Trifolium occidentale, the western clover, is a clover plant belonging to the genus Trifolium in the legume family, Fabaceae.

This species lives almost exclusively in sand dunes and sea cliffs on the Atlantic coast of Europe, especially Cornwall and the Channel Islands.

==Description==
Trifolium occidentale is a perennial herb. It is self-compatible, diploid, and stoloniferous. Its flowers are white, similar to white clover (Trifolium repens), with which it has long been confused.

==Taxonomy==
The species was first described in 1961 by Dr David E Coombe of Cambridge University.

==Distribution and habitat==
It is found only within 100 m of the coast, in western Europe. It inhabits sandy dunes, including dune and dry short coastal grasslands and sea cliffs, especially around rock outcrops. Its range extends from the east coast of Ireland and the southern British Isles such as Cornwall, the Channel Islands and Isle of Scilly in particular, to the northwest of the Iberian Peninsula, although much less common. In France, it is found on the shores of the Armorican Massif and Normandy and Brittany.
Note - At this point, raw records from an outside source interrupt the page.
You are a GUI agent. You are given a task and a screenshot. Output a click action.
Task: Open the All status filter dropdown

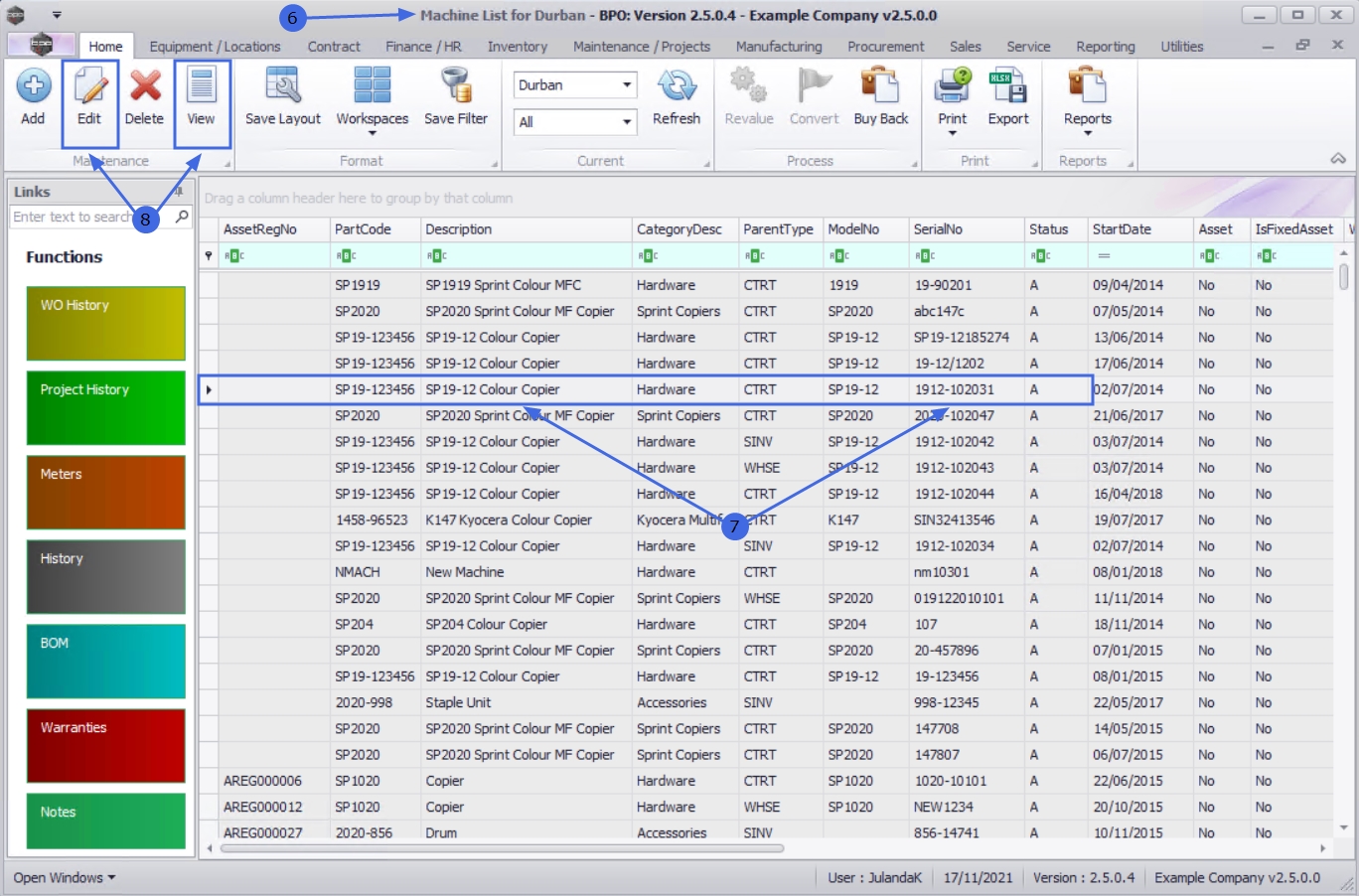pos(627,122)
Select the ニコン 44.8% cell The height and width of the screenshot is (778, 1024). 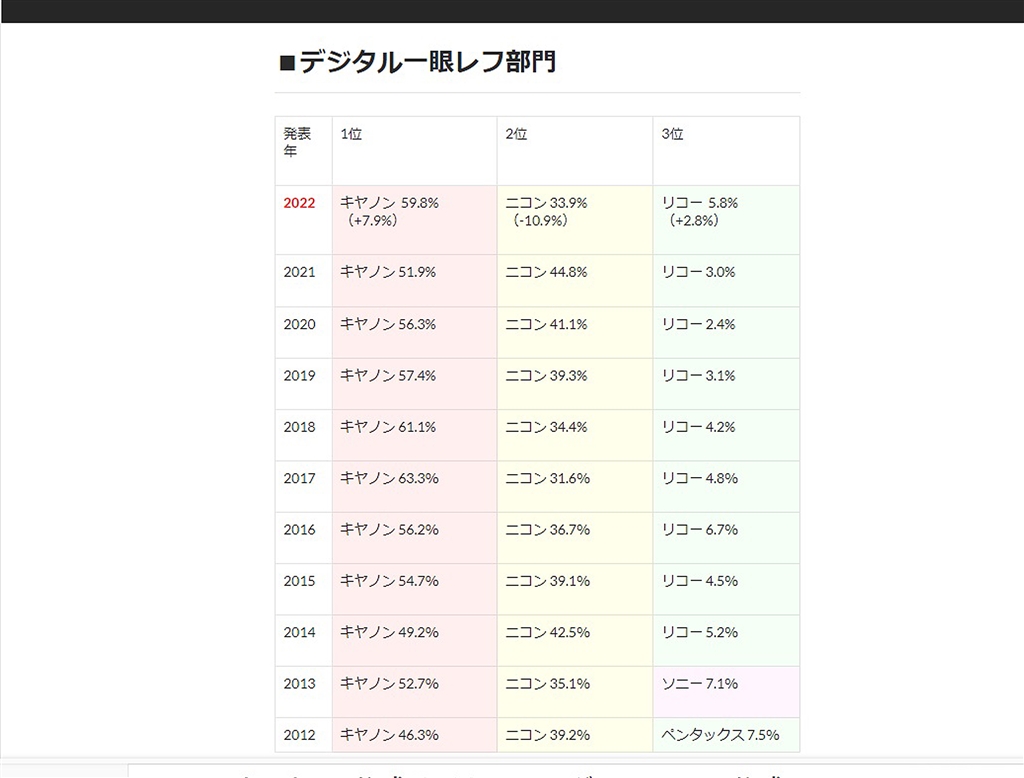[x=546, y=272]
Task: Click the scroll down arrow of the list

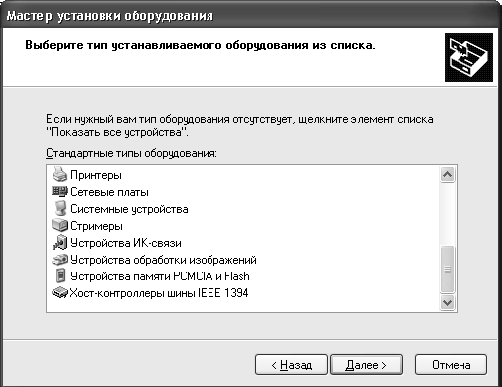Action: [x=447, y=303]
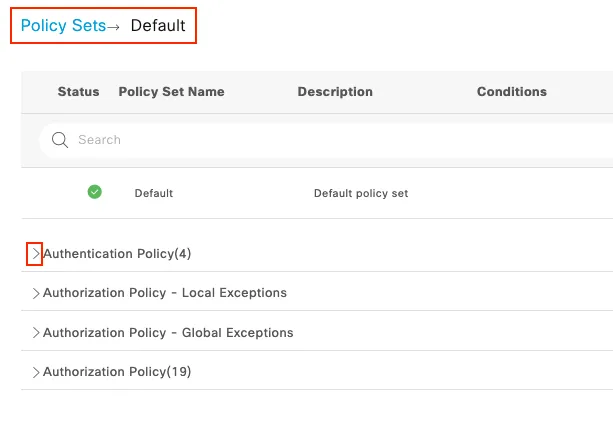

It was discovered in Ireland in June 1979 and in Wales in 1987. In Ireland it is found "at intervals along the coast from Skerries in north County Dublin to Forlorn Point, County Wexford. It is most common on the Cornish coast. It closely resembles the white clover but appears earlier in the season and is more compact, and the leaves are more opaque, often a blue-green.